Changes to the Representative of an Overseas Business visa category, restricting its scope. Representative of an Overseas Business visa holders are employees of overseas businesses which do not have a presence in the UK, to be sent to establish a branch or wholly owned subsidiary of the overseas business in the UK. The changes include that the overseas business must be active, trading and intending to maintain their principal place of business outside the UK; that applicants must have the skills, experience, knowledge and authority to represent the overseas business in the UK; and that applicants must be senior employees of the overseas business.
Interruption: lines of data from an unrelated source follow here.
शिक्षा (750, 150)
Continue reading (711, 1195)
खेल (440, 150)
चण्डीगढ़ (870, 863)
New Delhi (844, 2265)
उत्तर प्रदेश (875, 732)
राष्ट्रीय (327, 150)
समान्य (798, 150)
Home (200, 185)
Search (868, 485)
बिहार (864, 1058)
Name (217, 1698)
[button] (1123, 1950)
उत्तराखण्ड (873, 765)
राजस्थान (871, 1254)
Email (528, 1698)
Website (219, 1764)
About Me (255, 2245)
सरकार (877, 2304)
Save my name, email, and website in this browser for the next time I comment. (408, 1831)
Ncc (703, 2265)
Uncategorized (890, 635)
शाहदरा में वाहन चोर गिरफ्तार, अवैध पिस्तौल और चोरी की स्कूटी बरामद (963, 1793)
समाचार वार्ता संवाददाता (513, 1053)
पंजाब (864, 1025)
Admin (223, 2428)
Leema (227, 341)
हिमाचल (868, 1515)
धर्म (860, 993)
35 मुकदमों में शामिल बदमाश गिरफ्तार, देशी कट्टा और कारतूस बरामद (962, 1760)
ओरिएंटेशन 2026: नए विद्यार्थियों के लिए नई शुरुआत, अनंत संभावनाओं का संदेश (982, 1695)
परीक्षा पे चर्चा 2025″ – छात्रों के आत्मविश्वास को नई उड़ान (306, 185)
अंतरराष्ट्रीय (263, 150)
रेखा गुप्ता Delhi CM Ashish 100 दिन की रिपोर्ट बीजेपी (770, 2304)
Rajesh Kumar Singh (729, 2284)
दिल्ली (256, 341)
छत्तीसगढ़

Some amendments and clarifications regarding family life, including that if an individual is granted leave as a fiancé(e) or proposed civil partner, this automatically enables the marriage or civil partnership to take place in the UK, as well as clarification for the spent period for applicants under the family rules who have been convicted and sentenced to a period of imprisonment for a period between 12 months to four years is 10 years.